Dataset entries:
--- --- ---

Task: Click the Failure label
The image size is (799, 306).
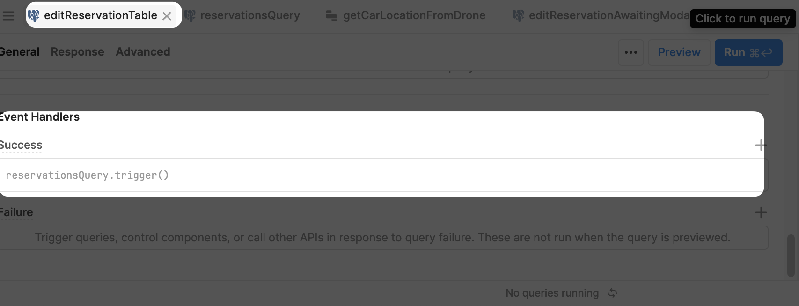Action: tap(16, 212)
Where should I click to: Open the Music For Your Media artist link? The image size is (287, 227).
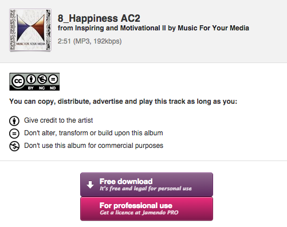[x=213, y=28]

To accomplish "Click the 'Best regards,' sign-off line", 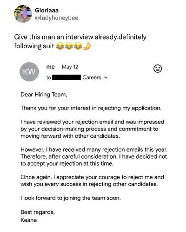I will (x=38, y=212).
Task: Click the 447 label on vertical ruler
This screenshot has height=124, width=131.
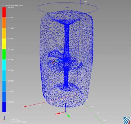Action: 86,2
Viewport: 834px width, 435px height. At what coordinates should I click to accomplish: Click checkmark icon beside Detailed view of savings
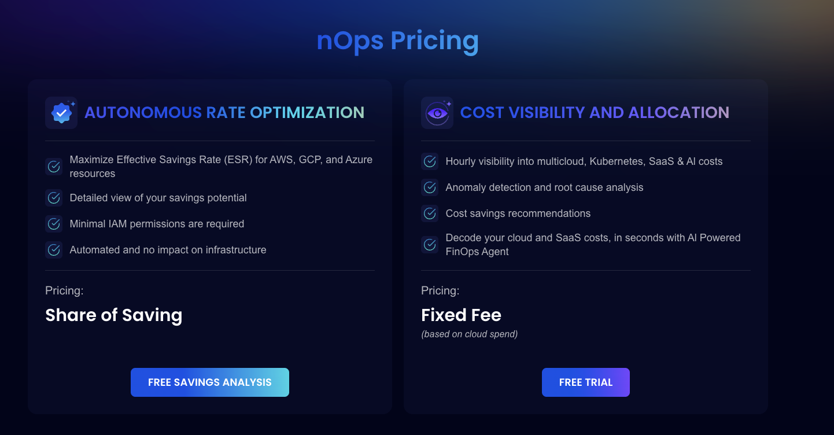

--- --- ---

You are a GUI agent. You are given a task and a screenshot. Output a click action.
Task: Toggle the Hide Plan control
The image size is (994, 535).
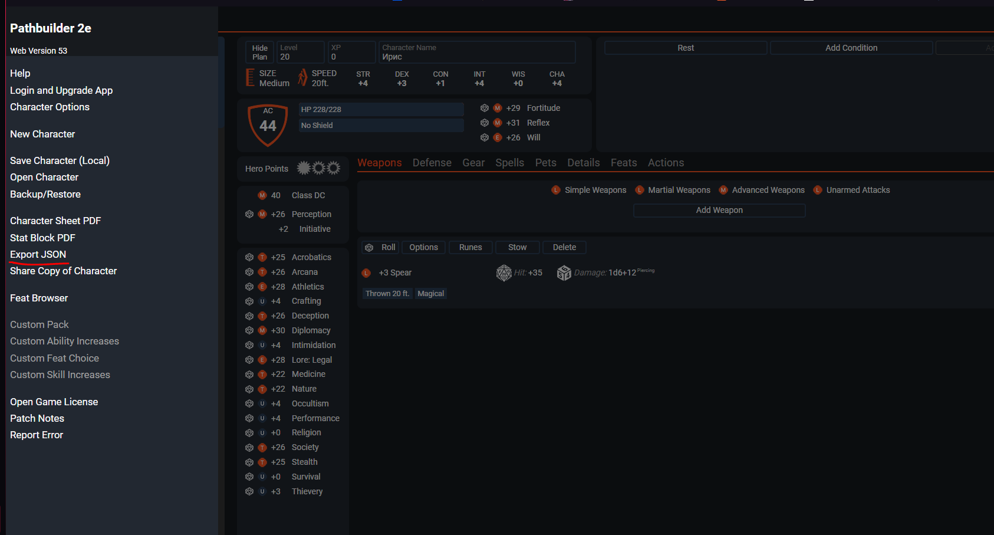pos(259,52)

--- --- ---

Instructions to follow: Locate every line in the records that contains the word "width", and copy each of those lines.

Result for this exercise:
This screenshot has height=124, width=131.
Viewport: 834px width, 435px height. At what coordinates should I click to accomplish: Click checkmark icon beside Detailed view of savings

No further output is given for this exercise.